Le retour du crime de lèse majesté


Photographie de Jocelyne, condamnée pour avoir crié "Macron décapitation"

La vidéo avait fait le tour des réseaux sociaux. En septembre 2020, une femme avec un Gilet Jaune noué autour du coup lançait ce cri du cœur : «Macron destitution, Macron décapitation, Macron explosion» et qualifiait le président de «dictateur». Cet élan de colère spontané dans le cadre d’une manifestation, alors que le gouvernement avait mutilé des dizaines de Gilets Jaunes, n’en reste pas là. Une enquête est lancée et Jocelyne, qui a eu le malheur de lancer ces mots, est poursuivie.

Ce lundi 28 mars, Jocelyne a été condamnée à trois mois de prison avec sursis par le tribunal de Châlons-en-Champagne dans la Marne, notamment pour «menaces de mort» à l’encontre du président de la République. Un crime de lèse majesté. La prévenue, enseignante en conflit avec l’Éducation Nationale, était accompagnée de soutiens lors du procès, des «professeurs, des soignants suspendus de leurs fonctions par exemple», qui qualifient Jocelyne de «figure de la résistance à Reims».
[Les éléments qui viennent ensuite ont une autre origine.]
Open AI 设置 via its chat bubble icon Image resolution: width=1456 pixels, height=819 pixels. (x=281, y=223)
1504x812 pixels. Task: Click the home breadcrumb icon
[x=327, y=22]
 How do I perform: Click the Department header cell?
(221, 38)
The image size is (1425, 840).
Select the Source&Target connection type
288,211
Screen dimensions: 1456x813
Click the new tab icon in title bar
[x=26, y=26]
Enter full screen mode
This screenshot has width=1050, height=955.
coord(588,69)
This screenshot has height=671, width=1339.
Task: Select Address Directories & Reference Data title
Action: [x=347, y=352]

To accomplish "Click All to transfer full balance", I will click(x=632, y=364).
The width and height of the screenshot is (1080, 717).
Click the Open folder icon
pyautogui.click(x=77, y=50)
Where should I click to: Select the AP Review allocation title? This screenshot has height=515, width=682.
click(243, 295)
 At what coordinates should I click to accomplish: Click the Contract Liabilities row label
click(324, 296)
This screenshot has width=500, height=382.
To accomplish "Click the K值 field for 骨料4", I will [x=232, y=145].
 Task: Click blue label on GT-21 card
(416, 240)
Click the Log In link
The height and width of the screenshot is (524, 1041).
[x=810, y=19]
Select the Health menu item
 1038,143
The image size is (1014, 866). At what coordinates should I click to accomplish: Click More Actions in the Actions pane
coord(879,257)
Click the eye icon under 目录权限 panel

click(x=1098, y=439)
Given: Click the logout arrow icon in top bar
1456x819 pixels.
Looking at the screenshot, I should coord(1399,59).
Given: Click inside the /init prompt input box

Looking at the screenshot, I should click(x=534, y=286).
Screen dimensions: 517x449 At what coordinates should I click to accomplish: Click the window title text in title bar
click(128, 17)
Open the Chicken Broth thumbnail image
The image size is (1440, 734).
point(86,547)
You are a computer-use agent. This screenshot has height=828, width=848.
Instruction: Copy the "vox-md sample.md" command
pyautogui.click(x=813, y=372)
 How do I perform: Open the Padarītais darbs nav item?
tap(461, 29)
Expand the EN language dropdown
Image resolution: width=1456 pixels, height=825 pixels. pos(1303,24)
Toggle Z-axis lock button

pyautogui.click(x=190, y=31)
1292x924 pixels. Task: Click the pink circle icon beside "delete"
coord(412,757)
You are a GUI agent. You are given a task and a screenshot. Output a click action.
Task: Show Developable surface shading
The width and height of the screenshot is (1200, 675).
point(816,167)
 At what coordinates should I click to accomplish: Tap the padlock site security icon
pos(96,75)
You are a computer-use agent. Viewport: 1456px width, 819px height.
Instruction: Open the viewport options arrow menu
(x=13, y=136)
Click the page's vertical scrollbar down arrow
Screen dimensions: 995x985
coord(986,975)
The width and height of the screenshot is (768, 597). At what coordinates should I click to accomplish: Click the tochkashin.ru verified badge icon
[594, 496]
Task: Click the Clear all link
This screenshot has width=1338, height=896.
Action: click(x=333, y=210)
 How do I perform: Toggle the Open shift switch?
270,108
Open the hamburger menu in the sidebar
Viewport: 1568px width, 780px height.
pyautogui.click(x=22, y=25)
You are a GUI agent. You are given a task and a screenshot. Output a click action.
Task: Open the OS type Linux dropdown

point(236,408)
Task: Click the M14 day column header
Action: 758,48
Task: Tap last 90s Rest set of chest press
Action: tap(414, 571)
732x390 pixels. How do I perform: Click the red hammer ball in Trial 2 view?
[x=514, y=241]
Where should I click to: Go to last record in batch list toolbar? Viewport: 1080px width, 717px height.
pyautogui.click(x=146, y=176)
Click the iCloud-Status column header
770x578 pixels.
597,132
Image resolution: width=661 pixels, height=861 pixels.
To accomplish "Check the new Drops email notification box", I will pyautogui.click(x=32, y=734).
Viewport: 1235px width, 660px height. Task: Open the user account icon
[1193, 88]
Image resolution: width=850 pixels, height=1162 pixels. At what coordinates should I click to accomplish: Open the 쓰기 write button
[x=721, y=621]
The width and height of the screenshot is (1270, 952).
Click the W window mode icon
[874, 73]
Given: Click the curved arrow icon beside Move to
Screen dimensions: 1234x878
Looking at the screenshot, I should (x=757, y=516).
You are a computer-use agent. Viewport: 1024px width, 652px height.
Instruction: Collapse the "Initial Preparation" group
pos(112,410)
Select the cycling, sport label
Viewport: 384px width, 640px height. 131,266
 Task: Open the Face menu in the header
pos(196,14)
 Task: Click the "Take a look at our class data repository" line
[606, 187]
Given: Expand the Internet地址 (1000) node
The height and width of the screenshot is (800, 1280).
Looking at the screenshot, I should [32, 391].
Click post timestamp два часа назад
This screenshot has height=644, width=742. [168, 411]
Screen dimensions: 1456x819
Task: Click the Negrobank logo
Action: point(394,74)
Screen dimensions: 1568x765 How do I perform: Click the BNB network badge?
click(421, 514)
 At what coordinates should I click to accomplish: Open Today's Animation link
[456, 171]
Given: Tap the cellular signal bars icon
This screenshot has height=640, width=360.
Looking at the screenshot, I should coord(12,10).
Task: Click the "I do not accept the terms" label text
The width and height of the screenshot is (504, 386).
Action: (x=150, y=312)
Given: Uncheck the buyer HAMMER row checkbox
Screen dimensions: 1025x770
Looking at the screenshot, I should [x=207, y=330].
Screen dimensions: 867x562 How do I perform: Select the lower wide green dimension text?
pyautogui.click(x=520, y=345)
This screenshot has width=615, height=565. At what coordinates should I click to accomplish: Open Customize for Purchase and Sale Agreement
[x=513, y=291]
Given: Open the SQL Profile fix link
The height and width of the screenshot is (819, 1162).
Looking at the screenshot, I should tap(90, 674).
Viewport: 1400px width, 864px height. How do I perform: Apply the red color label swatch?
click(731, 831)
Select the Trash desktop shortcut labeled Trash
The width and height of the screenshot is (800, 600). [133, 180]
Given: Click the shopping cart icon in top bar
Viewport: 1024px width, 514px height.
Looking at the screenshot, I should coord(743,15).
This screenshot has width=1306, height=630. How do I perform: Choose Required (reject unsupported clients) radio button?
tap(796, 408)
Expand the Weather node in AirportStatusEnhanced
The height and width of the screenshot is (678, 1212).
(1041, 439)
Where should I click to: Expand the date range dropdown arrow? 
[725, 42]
Durant sa comparution, Jocelyne a assuré qu’elle ne visait pas l’homme mais la fonction du monarque présidentiel, et qu’il ne s’agissait pas du tout d’une menace de mort mais d’un slogan historico-politique : une référence au jugement, puis à l’exécution de Louis XVI en 1793. En effet, il est régulier de voir des parallèles entre Macron et les Rois d’Ancien Régime, tant son pouvoir est vertical, méprisant et autoritaire.

Cette condamnation s’inscrit après la poursuite de plusieurs personnes, durant le confinement, qui avaient eu le malheur d’afficher sur leurs maisons le slogan «Macronavirus, à quand la fin ?» À Nantes, en avril 2018, un mannequin de Macron avait été pendu lors d’une manifestation. Deux personnes avaient été arrêtées, placées en garde à vue et condamnées. Alors que les slogans hostiles aux chefs d’État et les mises en scène pour les dénoncer sont un classique des luttes sociales depuis le 19ème siècle, ce gouvernement aura réhabilité le crime de lèse majesté.


Pendant que Jocelyne subit une peine de prison qui plane au dessus de ses épaules, les dizaines de policiers responsables de mutilations et de décès sont impunis. Et les voyous en col blanc continuent de piller des sommes colossales.